In the middle of all of this, right before we had to head in, I got a reasonable bite and landed a big lizardfish. It didn’t look quite like a California, and by the time we got to port, I had confirmed it as a lance lizardfish – not only a new species but also a world record. I had species 1999.

And world record 213.

Holy ####. I was at 1999 species. I had gone from the year I got married to the year I got unmarried (again, this was all in the dark, pre-Marta phase of my life) in just 22 hours, and it cost a lot less. 

The group back on dry land. Chris either took the photo or was still laying on the deck, I forget which.

The Mucus just doesn’t seem to get the whole sunblock/sunshield thing.

The back of his legs started to blister, but he would not leave whatever strange fish that kept emerging from under the dock.

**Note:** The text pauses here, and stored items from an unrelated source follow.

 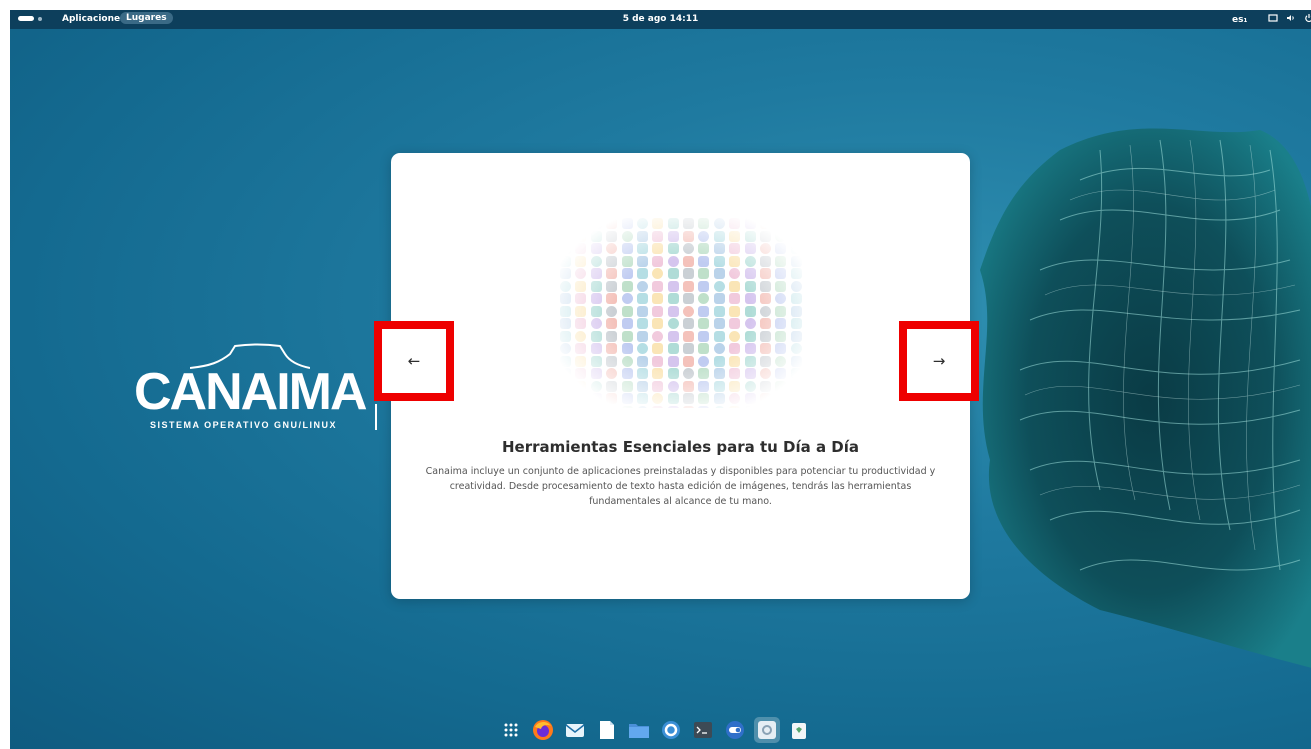 What do you see at coordinates (607, 730) in the screenshot?
I see `dock-item-text-editor` at bounding box center [607, 730].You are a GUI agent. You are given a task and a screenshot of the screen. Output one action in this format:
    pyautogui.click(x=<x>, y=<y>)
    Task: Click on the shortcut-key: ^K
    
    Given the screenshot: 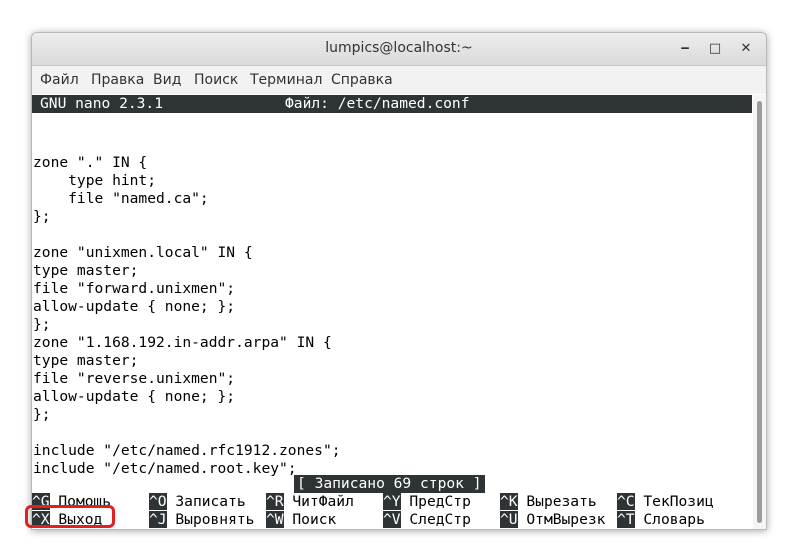 What is the action you would take?
    pyautogui.click(x=509, y=502)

Neither would the rest of the family. But they never caught whatever it was.

I kept fishing. If it happened, it happened. The Moores are great friends and it would have been phenomenal to share this moment with them. We spent the rest of the day poking around the harbor, but obscure fishing history would not be made that day.

We headed home the next morning. There is a lot of driving on these trips, and with four guys in a car for hours and hours, there is going to be conversation, some of it deep and meaningful, and some of it ranting that Lebron somehow doesn’t travel every time he goes near the paint.

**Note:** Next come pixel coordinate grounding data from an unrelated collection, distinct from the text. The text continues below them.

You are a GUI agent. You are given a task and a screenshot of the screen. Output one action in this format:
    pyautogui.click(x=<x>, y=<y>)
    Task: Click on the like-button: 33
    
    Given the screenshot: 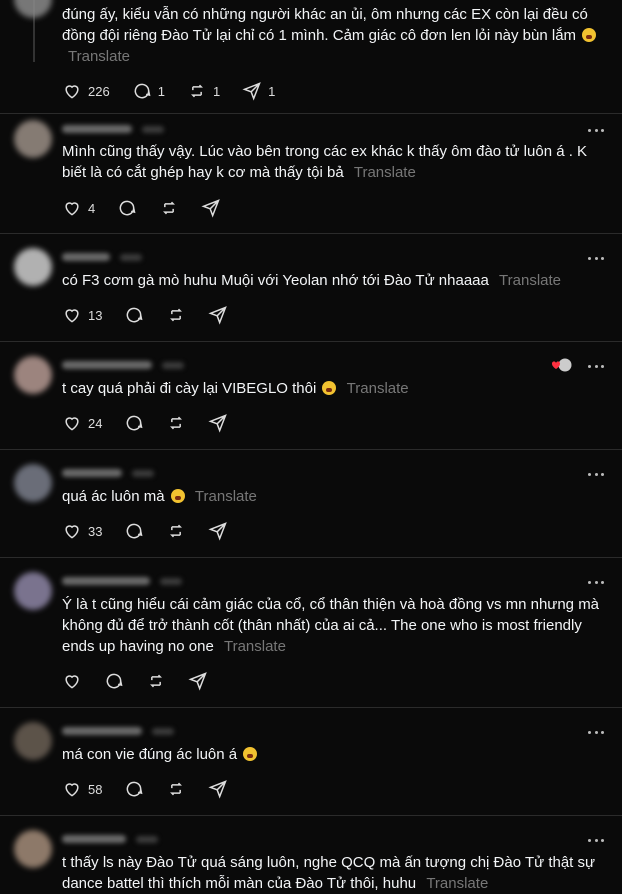 What is the action you would take?
    pyautogui.click(x=82, y=531)
    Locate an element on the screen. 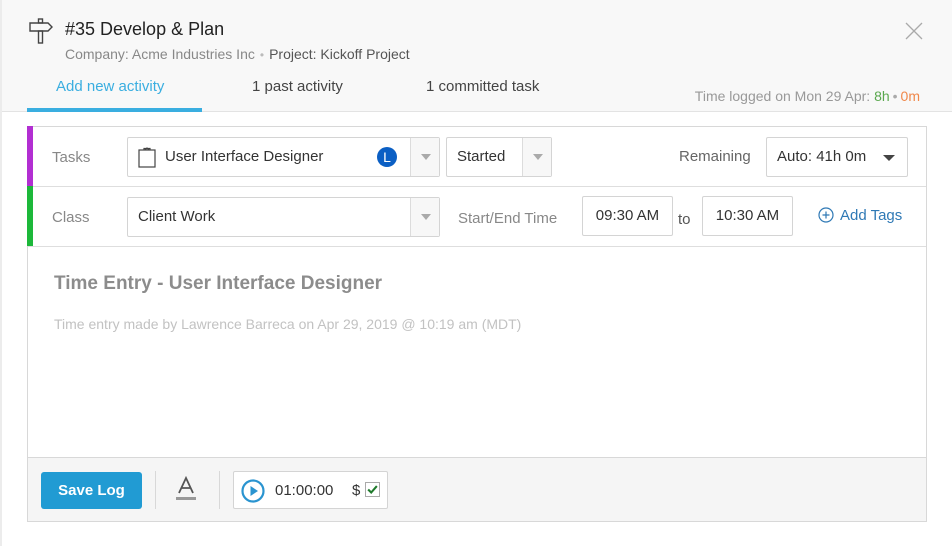 The width and height of the screenshot is (952, 546). save-log-button: Save Log is located at coordinates (92, 490).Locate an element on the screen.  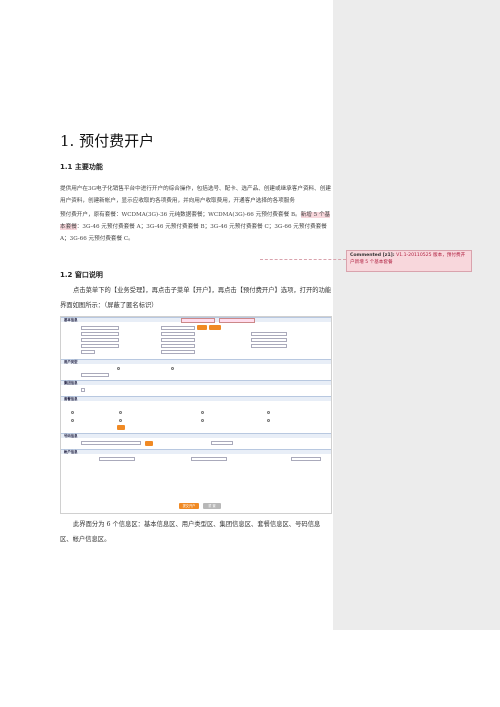
screenshot-section-number: 号码信息 is located at coordinates (196, 436).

It always amuses me that the drive from the border to Penasco is a “Hassle Free Zone.” What are we to assume about the rest of the country? No other country even mentions this.

You do see the most amazing items at the roadside stands.

On the way home, we got going on the subject of “rules to live by,” which always brings back David Barkess’ timeless “Park in the shade, don’t take any wooden nickels, and be nice to your Mom.” Both kids actually surprised me with their wisdom, and please note they do not claim to be the original sources of any of these. Carson gave us all something to consider when he said “Everyone’s gangster until the cockroach flies.” I’ve seen that happen, and even the hardest of men run screaming. The Mucus contributed “Never take a laxative and a sleeping pill at the same time.” Accidentally or not, that’s profound and brought back some interesting memories, especially Brazil 2001 when I got on a plane, took a Benadryl, and promptly presented with food poisoning. It’s very important to stay awake when you have food poisoning on an airplane. Luckily, I could buy new socks during the layover in Miami.

That night, I plugged everything into my spreadsheet. The lizard was indeed 1999. I had some serious planning to do.